2. Investment in a gold savings fund enables you to avail the benefit of long-term capital gains tax, after the period of one year of its holding. However, any sale of the fund before the period of 1 year would attract short-term capital gains tax & is treated as your other regular income.
3. Income/Loss from chit could best be known only on the completion of the chit tenure. Till completion, the amount of loss/ surplus could not be ascertained in certainty. We are of our considered opinion that, for the purpose of Income Tax, the income/loss should be recognized at the completion of the tenure only.
4. The question of taxability of Rs. 35,000/- does not arise at all. To be precise, you are contributing Rs. 80,000/- & getting Rs. 90,000/- from the chit Fund.
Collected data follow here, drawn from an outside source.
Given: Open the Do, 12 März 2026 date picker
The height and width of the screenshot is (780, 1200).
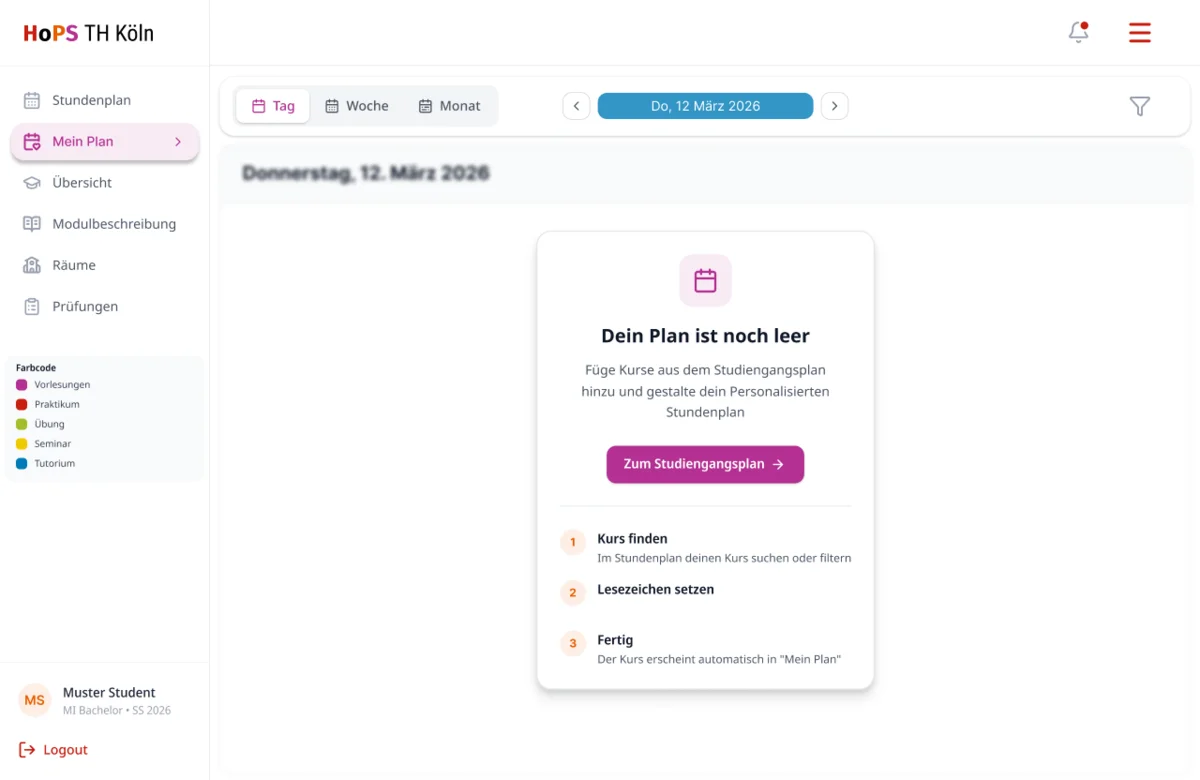Looking at the screenshot, I should click(x=705, y=106).
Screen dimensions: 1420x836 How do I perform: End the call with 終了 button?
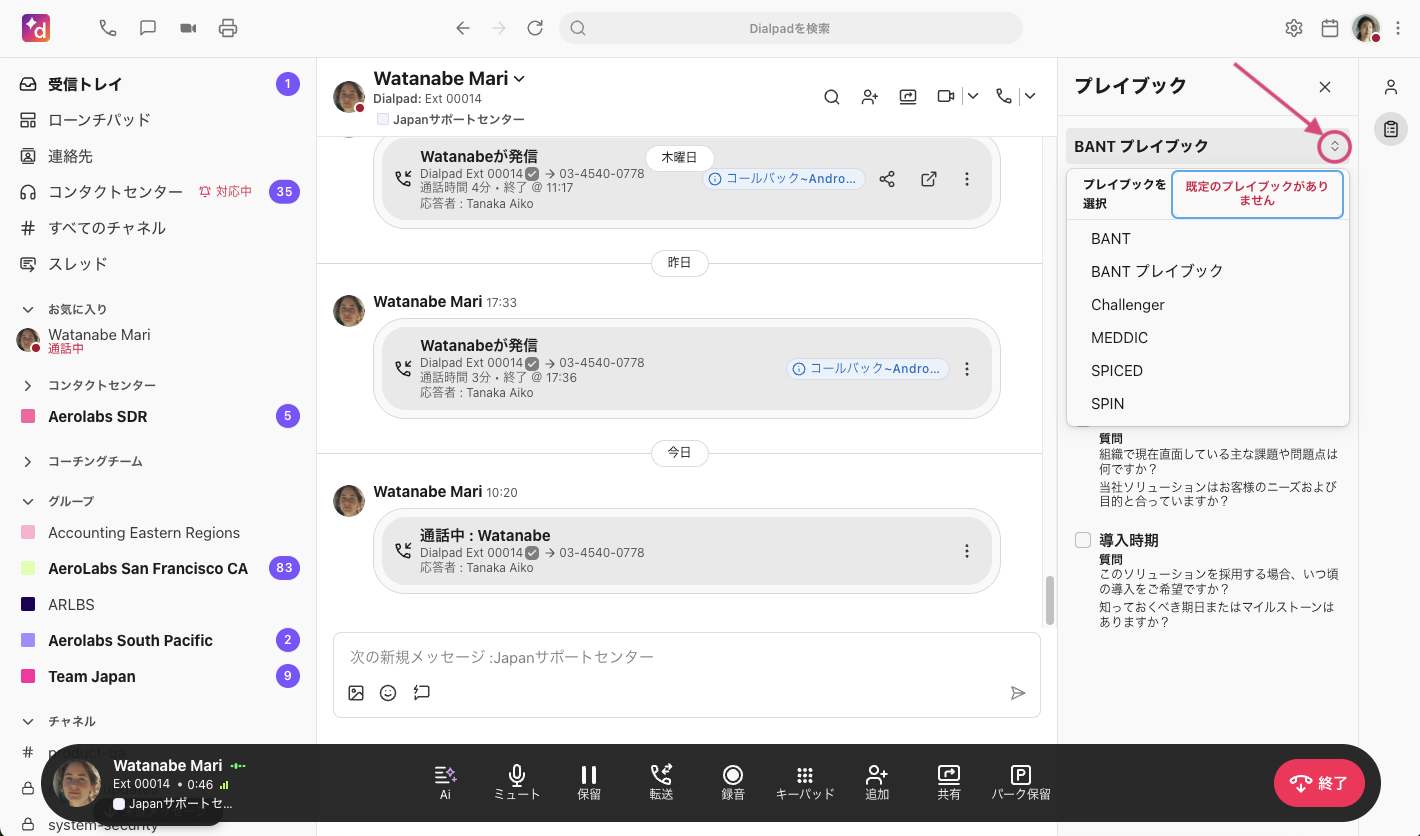tap(1319, 783)
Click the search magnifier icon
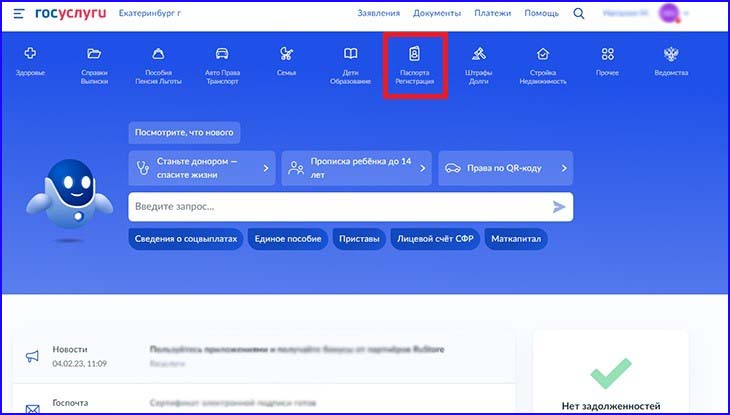 [579, 14]

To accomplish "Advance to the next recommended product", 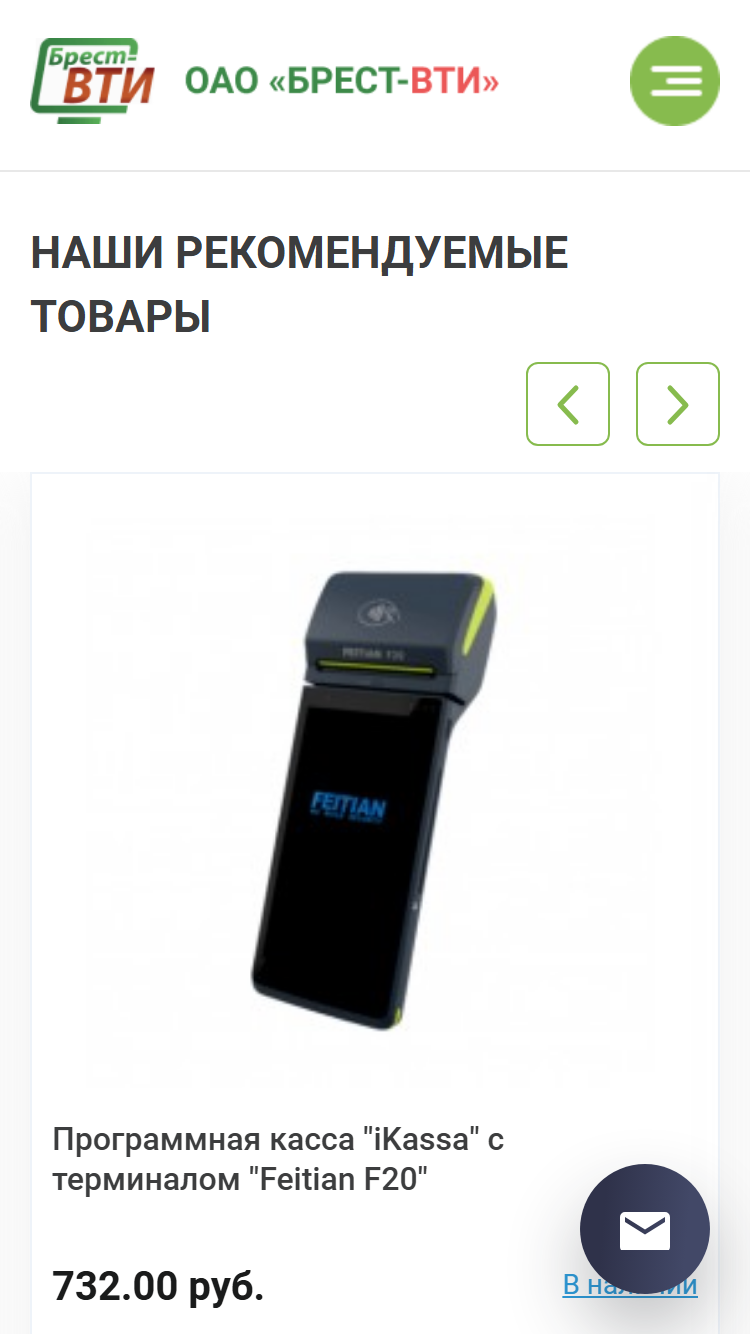I will coord(678,404).
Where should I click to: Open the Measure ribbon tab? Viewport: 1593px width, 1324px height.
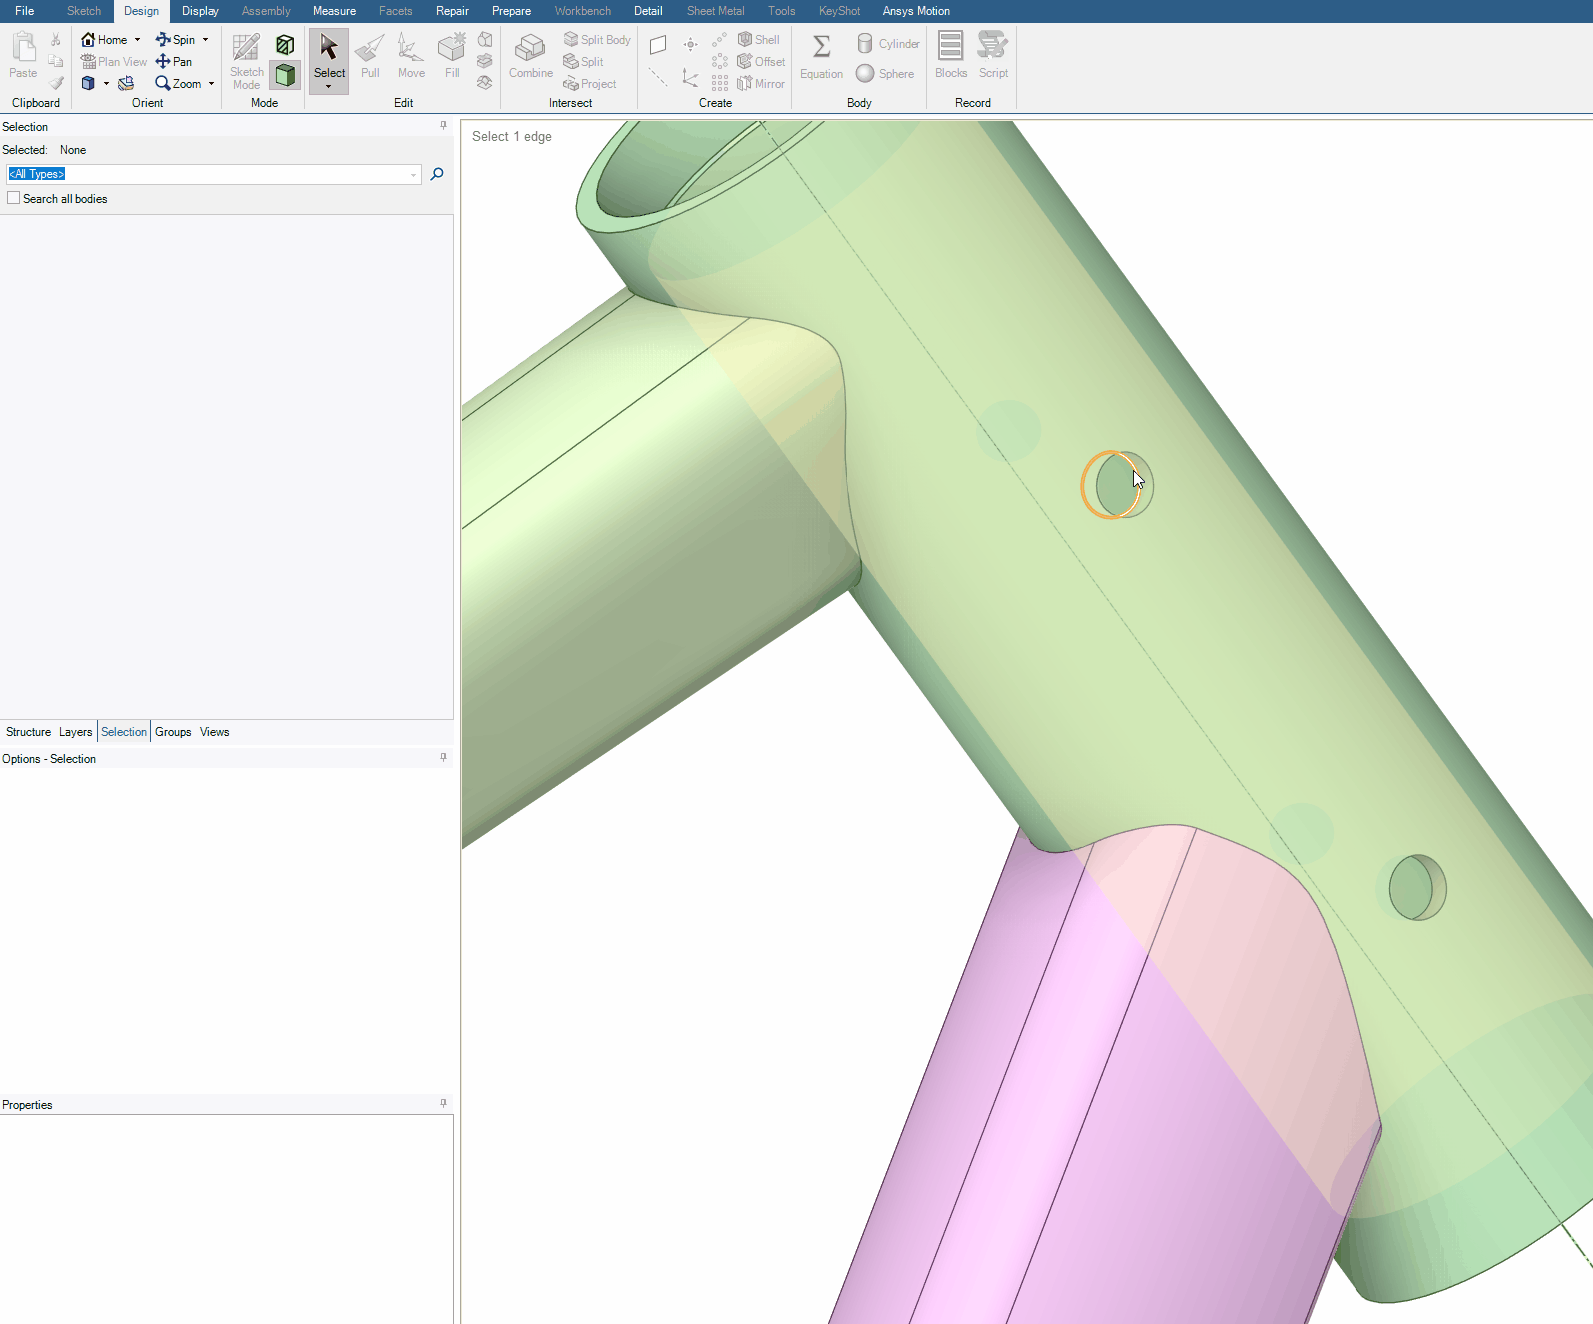[334, 11]
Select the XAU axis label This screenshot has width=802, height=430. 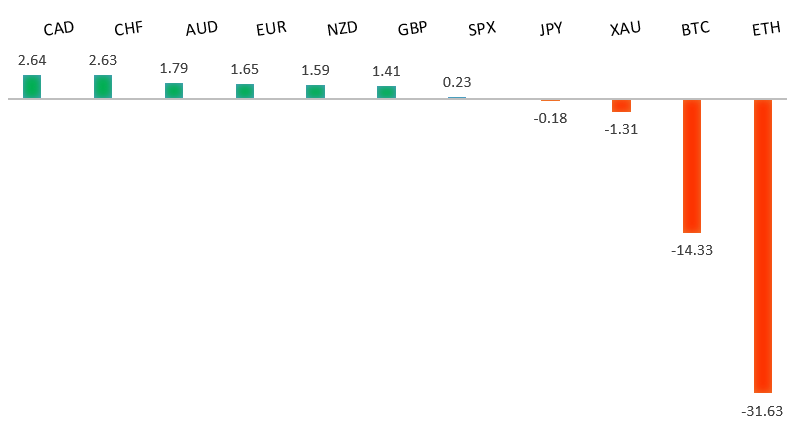(x=625, y=28)
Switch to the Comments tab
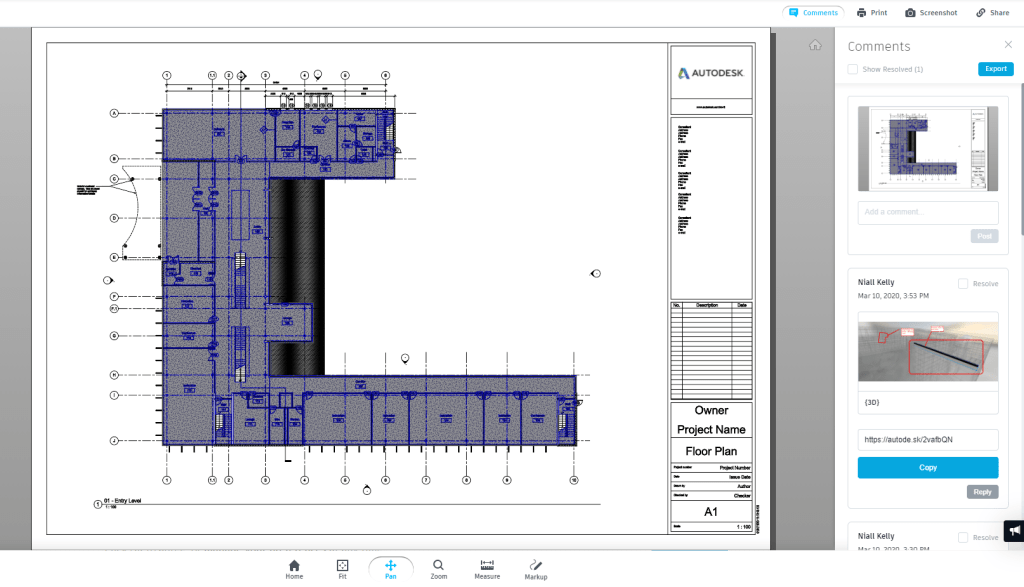This screenshot has width=1024, height=587. [x=812, y=12]
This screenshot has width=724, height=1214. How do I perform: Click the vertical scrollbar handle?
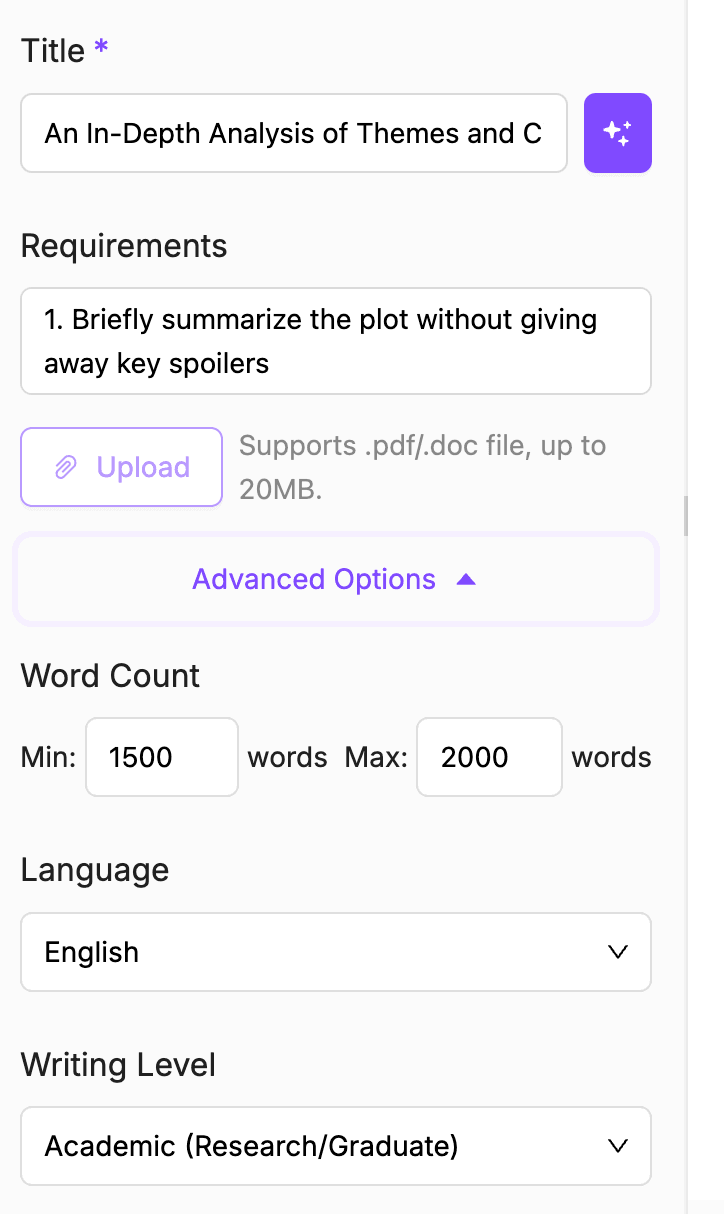click(686, 516)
Your income from the chit would be Rs. 10,000/- only and the same would be your income for the purpose of Income Tax.
The most important & equally controversial issue is about the taxability of this surplus..
There is no specific provision in the Income Tax Act -1961 for taxing or exempting the income from Chit funds. Divergent view prevails as to the tax implication of loss/surpus from chit funds.
i] There is one school of thought which believes that the amount is taxable as the same would come within the broader definition of income. Instruction No. 1175 [F.No. 169/21/78--IT(80)], dt. 16-5-1978] issued by the Central Board of Direct Tax says that
”(b) In the hands of the subscribers, a few will be receiving more than what they have subscribed. This extra amount is the nature of interest and as such, taxable. Members who take the money earlier from the chit will necessarily have to contribute more which means that they incur loss, which is nothing but interest paid for moneys taken in advance. The claim of such a loss will have to be considered for the purpose of allowance according to the provisions of the Act depending upon how the money was utilised by the subscriber.”
b] The other school of thought believes chits are organized by chit companies & every chit group forms an association. The members of such association make contribution to a common fund and lend it to the successful bidder (or the winner of the lot in case of lottery chits), who has necessarily to be a member of the group, so that the transactions are always confined to members except for the fee paid to the organizer for his service out of the collections. As a result, every chit is therefore, an instance of a mutual activity & the surplus should not be taxable on the principle of mutuality. The same inference could be drawn from Soda Silicate and Chemical Works v CIT (1989) 179 ITR 588 (P&H).